Star cluster ecology is the field of research where stellar evolution, gravitational dynamics, hydrodynamcs and the background potential dynamics of the parent galaxy interact to a complex non-linear evolution of self gravitating stellar systems. I will review the processes related to the ecology of stellar clusters, discuss the numerical hurdles and the physical principles. In addition, I will introduce the AMUSE framework with which we are performing simulations of the ecology of stellar clusters. AMUSE is a general purpose framework for interconnecting existing scientific software with a homogeneous and unified interface. Since the framework is based on the standard message passing interface any production ready code that is written in a language that supports its native bindings can be incorporated, in addition our framework is intrinsically parallel and it conveniently separates the all the numerical solvers in memory. The strict separation also enables the possibility to realize unit conversion between the different modules and to recover from fatalities in a unified and structured way. The time spend in the framework is relatively small, and for production simulations we measured an overhead of at most 10\%, which in our case is acceptable.

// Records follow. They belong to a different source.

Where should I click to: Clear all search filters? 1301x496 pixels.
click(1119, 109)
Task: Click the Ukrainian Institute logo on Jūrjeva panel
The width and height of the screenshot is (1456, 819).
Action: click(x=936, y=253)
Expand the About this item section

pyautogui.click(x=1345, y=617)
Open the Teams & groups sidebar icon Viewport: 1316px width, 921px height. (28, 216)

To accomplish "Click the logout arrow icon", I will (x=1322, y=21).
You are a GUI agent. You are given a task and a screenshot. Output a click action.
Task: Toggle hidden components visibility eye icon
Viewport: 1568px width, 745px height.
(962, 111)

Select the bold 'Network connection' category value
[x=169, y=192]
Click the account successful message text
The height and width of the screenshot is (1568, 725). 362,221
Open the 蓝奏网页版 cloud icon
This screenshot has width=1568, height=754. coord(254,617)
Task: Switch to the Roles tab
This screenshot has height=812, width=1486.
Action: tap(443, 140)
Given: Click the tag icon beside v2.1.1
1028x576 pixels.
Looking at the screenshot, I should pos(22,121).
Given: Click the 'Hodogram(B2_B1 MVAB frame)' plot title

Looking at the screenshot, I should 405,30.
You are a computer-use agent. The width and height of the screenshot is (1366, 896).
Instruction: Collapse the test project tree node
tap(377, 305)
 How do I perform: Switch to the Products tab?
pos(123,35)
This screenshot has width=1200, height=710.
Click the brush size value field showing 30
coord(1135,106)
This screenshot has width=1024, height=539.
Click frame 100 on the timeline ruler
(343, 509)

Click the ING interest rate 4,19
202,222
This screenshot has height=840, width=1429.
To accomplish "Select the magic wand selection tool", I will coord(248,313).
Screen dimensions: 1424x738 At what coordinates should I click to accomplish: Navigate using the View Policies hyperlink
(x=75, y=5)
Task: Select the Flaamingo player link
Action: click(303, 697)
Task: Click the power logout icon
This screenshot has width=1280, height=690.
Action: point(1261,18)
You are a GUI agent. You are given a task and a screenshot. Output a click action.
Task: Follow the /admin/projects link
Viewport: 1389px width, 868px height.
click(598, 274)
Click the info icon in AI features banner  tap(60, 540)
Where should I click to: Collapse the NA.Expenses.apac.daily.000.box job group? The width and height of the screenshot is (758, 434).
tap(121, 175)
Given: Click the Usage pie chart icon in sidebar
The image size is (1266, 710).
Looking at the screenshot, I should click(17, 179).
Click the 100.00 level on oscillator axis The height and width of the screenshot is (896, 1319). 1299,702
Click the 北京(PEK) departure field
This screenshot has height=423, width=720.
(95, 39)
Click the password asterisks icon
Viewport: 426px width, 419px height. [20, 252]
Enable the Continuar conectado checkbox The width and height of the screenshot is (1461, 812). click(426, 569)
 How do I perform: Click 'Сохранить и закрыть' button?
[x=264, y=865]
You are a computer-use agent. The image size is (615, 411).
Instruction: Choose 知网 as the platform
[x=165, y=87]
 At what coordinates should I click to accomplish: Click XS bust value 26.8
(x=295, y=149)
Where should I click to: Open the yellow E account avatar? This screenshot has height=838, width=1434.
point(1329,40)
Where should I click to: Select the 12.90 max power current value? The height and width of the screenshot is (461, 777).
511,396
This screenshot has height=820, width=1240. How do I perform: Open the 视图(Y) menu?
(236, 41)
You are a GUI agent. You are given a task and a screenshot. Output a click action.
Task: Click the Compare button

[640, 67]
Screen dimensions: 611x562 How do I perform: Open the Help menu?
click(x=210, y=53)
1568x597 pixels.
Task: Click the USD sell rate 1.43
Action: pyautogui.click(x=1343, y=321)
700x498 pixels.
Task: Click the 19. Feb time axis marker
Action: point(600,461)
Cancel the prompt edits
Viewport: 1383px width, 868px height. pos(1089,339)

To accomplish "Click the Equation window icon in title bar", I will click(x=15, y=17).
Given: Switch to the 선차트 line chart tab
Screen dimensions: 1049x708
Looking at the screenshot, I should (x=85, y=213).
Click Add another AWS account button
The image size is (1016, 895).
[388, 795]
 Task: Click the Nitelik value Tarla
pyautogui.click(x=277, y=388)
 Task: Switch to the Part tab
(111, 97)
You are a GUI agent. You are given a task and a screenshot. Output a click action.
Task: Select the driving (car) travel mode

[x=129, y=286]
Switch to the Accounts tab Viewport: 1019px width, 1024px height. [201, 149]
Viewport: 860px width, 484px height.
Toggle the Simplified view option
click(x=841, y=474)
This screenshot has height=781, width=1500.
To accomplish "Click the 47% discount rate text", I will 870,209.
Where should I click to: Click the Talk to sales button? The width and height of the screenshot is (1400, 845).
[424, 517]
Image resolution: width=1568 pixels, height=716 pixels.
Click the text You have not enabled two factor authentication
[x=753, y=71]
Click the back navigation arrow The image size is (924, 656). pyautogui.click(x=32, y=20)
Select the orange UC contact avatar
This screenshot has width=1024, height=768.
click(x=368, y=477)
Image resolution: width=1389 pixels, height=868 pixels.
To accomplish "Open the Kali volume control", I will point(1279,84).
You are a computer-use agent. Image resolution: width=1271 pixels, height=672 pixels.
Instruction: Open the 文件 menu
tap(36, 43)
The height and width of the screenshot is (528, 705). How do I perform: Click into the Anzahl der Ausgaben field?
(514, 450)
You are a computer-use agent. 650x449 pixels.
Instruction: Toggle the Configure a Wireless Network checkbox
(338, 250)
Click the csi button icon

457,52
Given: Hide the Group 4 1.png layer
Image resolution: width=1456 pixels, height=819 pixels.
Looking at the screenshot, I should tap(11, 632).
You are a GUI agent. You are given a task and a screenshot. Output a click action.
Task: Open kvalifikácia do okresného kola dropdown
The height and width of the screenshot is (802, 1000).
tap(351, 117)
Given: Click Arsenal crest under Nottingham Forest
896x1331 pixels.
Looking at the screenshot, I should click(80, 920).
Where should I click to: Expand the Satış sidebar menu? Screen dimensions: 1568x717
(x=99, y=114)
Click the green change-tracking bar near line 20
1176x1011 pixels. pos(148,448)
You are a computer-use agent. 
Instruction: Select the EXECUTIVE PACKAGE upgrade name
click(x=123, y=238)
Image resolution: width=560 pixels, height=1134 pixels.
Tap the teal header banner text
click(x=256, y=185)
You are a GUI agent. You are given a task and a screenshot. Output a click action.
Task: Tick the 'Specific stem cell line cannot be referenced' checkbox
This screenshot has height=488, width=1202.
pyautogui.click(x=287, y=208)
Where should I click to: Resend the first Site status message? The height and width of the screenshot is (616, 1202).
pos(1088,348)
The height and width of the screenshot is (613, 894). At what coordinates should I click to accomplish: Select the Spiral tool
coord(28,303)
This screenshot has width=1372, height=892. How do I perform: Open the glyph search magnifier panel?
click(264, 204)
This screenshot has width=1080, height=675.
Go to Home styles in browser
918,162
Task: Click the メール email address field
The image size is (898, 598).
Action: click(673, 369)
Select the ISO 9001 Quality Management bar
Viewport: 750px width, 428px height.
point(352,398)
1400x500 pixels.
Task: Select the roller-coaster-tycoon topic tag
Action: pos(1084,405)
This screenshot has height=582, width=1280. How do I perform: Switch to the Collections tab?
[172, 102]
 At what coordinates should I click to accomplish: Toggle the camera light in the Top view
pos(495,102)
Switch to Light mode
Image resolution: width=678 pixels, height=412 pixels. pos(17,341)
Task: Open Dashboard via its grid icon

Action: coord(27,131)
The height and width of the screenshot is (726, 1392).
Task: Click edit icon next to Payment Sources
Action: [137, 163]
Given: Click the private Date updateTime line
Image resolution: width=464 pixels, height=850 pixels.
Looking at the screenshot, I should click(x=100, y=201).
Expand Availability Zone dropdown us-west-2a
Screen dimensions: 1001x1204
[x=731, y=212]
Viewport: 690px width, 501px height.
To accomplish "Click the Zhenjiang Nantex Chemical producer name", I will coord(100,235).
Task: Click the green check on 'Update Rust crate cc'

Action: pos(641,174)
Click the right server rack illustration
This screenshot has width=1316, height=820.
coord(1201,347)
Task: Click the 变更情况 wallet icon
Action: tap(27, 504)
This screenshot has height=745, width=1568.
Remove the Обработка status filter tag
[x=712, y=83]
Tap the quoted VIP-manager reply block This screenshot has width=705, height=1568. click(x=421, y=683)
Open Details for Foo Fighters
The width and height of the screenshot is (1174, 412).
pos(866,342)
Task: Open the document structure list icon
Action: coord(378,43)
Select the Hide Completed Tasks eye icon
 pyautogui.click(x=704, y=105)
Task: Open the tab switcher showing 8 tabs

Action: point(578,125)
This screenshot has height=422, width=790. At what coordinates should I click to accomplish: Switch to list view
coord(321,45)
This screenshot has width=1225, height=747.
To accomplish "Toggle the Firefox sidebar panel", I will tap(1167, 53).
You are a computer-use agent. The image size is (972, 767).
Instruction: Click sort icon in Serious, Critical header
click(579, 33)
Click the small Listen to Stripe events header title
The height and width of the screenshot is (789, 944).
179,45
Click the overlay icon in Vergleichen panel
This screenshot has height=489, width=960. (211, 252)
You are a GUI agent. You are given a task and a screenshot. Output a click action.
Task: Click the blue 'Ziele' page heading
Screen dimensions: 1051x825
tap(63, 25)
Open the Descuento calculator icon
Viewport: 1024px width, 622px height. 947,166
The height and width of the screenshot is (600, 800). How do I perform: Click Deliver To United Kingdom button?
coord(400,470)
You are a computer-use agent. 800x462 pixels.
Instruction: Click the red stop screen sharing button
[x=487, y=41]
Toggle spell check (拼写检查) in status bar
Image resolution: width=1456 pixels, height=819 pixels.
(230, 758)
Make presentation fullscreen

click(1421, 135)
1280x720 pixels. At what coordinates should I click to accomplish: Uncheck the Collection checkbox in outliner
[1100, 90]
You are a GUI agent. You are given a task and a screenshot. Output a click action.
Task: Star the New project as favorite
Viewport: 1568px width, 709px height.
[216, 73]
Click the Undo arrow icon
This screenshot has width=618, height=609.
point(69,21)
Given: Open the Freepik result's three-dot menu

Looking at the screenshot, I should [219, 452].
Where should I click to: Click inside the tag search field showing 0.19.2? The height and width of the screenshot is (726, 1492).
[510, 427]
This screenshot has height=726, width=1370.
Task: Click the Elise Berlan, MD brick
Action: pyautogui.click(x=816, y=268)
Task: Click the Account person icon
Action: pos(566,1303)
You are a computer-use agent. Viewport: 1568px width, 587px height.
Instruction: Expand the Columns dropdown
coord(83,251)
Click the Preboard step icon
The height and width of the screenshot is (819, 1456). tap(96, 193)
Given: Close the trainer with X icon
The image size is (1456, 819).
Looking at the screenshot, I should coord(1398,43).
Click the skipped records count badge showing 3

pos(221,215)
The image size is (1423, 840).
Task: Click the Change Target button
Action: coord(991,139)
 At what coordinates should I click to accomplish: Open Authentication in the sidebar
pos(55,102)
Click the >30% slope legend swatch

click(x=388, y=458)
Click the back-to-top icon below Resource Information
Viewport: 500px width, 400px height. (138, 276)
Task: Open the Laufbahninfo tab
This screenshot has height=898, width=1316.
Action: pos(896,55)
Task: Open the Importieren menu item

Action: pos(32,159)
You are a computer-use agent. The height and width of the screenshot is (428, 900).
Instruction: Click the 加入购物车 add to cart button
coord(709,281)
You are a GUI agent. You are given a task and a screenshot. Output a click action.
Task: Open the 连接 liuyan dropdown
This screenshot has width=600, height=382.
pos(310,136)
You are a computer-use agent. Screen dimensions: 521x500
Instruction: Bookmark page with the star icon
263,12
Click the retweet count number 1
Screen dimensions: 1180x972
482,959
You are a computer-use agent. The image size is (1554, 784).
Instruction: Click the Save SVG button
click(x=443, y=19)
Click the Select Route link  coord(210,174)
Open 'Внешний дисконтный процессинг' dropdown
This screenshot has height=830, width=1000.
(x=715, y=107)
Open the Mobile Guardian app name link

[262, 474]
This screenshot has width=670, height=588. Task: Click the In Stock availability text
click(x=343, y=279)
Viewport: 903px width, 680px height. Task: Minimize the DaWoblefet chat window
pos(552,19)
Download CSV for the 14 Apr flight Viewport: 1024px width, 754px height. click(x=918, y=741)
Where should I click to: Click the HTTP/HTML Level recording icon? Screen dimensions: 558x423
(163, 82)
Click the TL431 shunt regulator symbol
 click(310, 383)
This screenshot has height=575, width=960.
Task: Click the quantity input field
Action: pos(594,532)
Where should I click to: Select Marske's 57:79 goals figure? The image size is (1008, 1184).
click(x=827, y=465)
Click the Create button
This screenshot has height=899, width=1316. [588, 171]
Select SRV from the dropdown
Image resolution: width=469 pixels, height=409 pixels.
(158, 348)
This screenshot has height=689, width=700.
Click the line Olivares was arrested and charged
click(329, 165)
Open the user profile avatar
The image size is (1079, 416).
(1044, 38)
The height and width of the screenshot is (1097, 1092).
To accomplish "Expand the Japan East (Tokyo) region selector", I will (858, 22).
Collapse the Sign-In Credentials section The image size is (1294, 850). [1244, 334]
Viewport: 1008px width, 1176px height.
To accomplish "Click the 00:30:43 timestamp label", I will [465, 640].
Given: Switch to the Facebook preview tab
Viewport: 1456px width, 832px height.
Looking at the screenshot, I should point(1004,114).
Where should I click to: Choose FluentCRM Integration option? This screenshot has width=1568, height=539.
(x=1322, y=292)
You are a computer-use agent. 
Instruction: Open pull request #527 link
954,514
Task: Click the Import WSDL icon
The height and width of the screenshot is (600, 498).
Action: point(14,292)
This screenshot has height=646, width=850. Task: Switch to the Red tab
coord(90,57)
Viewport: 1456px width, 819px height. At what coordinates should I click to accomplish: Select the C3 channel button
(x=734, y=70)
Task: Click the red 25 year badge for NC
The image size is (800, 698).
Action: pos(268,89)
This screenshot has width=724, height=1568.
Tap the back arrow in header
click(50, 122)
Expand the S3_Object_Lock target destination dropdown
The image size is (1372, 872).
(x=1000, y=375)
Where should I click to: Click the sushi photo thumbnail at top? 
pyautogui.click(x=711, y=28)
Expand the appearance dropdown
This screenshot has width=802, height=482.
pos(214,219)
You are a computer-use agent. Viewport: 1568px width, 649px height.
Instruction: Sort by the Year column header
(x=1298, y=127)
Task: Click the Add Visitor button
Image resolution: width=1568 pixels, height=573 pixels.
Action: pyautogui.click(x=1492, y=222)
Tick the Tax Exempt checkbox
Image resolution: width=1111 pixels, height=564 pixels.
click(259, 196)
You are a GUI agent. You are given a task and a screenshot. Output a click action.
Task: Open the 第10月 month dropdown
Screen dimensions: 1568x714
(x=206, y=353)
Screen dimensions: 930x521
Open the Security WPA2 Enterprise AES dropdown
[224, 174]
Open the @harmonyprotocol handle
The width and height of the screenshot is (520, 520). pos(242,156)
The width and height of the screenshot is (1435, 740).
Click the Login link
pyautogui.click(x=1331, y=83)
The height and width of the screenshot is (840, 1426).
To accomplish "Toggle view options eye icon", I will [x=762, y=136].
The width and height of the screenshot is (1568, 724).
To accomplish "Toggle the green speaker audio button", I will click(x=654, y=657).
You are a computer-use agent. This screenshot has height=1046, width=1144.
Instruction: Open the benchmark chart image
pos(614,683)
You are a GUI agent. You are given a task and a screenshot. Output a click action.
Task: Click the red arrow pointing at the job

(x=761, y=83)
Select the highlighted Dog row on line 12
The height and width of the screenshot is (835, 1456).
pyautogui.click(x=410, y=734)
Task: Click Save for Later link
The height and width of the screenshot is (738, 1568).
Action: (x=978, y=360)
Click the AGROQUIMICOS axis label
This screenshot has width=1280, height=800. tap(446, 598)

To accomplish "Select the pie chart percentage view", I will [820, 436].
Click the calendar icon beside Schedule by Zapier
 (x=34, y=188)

Due to the unified structure of the interface incorporating new modules which address the same physics is relatively straightforward. The time stepping between the codes can be simply consecutive or realized via a mixed variable symplectic method in which the Hamiltonian of the problem is solved in separate steps and combined via a Verlet-leapfrog integration scheme. In our experience with an implementation for multiphysics simulations in astrophysics we encounter relatively few problems with the strict separation in methods, and the results of our test simulations are consistent with earlier results that use a monolithic framework.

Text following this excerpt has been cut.